[Text shown]:
◆ ◆ ◆ ◆

WINNIPEG — A man accused of sending letter bombs to two law offices and his ex-wife has suggested that she is the real culprit and went so far as to send a bomb to herself.
Guido Amsel, being tried on five counts of attempted murder and several explosives-related charges, pointed the finger at his former wife, Iris, as he told court Wednesday that he is innocent.
"I have the assumption that Iris Amsel is behind it, yes," Amsel, 51, said under cross-examination.
"You're assuming that, sir, because you have no evidence," replied Crown attorney Chris Vanderhooft.
"Maybe she hired someone. I have no idea," Amsel said later.
Amsel was arrested after a letter-bomb exploded on July 3, 2015, inside the Winnipeg law office of Maria Mitousis, who had represented his wife in a long-running battle over money from an autobody shop the couple had co-owned before their divorce a decade earlier.
The explosion severely injured Mitousis and cost her a hand. Other letter bombs were found later that week at Iris Amsel's workplace and at the law firm that had represented Guido Amsel in the money dispute. Police detonated both devices safely.
Amsel was later charged in a 2013 explosion outside his former wife's home. The blast left a crater but did not cause any injuries.
He told court he was not behind any of the packages and doesn't have any experience putting together explosive materials.
"I have not sent explosives to anyone, any time," he said.
Amsel's lawyer, Saheel Zaman, suggested during Iris Amsel's testimony last month that she was behind the letter bombs. She replied: "No, that is not correct."
She was never charged.
Court documents show the Amsel divorce started in 2004 and dragged on for years. Even after the couple's relationship was formally severed, Amsel accused his ex-wife of siphoning more than $3 million from the autobody business and filed a lawsuit.
She denied all allegations and sued him for money she felt she was still owed from their joint business.
The acrimony appeared to end at a pre-trial conference in March 2015. A memorandum from the meeting said Amsel agreed that he owed his ex-wife $40,000 plus interest, dropped his lawsuit and agreed to sell off vehicles and equipment to get the money.

◆ ◆ ◆ ◆

[Parts of the exercise]:
1 – Return the passage of the letter-bomb trial article from "Guido Amsel, being" up to and including "attorney Chris Vanderhooft.", copied word for word.
2 – According to the letter-bomb trial article, how much did Amsel agree at the March 2015 pre-trial conference that he owed his ex-wife?

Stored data
◆ ◆ ◆ ◆

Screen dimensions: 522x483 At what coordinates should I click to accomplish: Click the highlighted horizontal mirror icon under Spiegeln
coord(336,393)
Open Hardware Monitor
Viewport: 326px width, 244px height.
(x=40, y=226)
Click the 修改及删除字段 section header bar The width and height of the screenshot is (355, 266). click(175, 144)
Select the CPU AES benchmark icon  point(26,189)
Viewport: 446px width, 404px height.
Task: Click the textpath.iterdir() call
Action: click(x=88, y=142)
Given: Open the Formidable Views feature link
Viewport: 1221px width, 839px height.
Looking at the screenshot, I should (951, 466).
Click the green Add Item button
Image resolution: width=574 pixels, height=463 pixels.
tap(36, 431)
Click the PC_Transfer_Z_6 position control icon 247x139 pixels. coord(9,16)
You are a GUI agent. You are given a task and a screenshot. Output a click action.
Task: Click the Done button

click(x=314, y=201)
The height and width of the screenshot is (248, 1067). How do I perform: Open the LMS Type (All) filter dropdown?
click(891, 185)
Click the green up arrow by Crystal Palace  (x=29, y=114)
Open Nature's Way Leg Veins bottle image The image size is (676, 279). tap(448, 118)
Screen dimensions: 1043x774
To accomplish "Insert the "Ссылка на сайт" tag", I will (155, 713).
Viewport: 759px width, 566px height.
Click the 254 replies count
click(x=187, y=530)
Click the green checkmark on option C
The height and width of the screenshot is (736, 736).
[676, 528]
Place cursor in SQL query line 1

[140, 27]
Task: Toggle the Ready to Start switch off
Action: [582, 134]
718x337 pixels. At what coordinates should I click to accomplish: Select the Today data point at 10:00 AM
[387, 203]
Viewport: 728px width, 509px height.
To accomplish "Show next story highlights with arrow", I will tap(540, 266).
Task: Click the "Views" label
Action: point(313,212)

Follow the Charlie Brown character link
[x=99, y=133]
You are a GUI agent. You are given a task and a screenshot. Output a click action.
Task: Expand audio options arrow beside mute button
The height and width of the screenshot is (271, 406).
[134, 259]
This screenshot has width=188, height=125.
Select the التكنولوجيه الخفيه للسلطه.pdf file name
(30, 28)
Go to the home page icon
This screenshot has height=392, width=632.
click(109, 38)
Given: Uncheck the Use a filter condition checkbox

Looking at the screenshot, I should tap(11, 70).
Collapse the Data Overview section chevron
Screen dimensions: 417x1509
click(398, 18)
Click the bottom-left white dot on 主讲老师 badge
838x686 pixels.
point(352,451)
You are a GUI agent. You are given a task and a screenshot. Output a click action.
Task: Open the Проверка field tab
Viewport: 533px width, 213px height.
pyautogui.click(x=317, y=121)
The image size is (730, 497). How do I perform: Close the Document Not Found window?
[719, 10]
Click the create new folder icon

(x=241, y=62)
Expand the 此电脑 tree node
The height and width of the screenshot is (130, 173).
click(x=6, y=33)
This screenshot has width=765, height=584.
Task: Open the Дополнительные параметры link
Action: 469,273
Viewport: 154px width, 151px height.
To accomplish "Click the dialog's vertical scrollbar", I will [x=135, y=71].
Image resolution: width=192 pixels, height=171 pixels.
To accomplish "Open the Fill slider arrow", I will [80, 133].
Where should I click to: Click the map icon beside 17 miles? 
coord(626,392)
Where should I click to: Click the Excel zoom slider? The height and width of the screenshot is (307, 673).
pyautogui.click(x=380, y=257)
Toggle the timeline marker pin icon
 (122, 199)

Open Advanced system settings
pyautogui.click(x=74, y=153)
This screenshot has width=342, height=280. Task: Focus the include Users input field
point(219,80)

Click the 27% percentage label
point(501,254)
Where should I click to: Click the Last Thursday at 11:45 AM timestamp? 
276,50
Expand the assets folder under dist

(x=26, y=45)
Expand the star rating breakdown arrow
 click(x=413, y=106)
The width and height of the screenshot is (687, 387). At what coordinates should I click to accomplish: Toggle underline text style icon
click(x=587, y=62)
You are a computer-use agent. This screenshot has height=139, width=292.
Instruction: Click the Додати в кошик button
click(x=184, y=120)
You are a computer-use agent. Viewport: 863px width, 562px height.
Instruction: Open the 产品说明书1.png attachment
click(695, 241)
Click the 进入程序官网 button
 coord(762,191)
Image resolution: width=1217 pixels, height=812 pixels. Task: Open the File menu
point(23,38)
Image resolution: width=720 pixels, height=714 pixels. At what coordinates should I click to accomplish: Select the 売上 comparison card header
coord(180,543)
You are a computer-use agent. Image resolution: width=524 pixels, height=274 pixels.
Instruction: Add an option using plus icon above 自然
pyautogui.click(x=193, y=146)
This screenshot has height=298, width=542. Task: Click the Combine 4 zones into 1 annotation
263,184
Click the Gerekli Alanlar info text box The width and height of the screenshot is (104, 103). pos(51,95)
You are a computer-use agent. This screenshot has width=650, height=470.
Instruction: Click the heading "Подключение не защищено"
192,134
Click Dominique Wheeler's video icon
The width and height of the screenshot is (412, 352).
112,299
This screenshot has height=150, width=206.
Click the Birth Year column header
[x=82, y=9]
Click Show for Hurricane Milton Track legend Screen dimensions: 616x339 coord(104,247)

◆ ◆ ◆ ◆

[Answer section]:
1 –
Guido Amsel, being tried on five counts of attempted murder and several explosives-related charges, pointed the finger at his former wife, Iris, as he told court Wednesday that he is innocent.
"I have the assumption that Iris Amsel is behind it, yes," Amsel, 51, said under cross-examination.
"You're assuming that, sir, because you have no evidence," replied Crown attorney Chris Vanderhooft.

2 – $40,000 plus interest.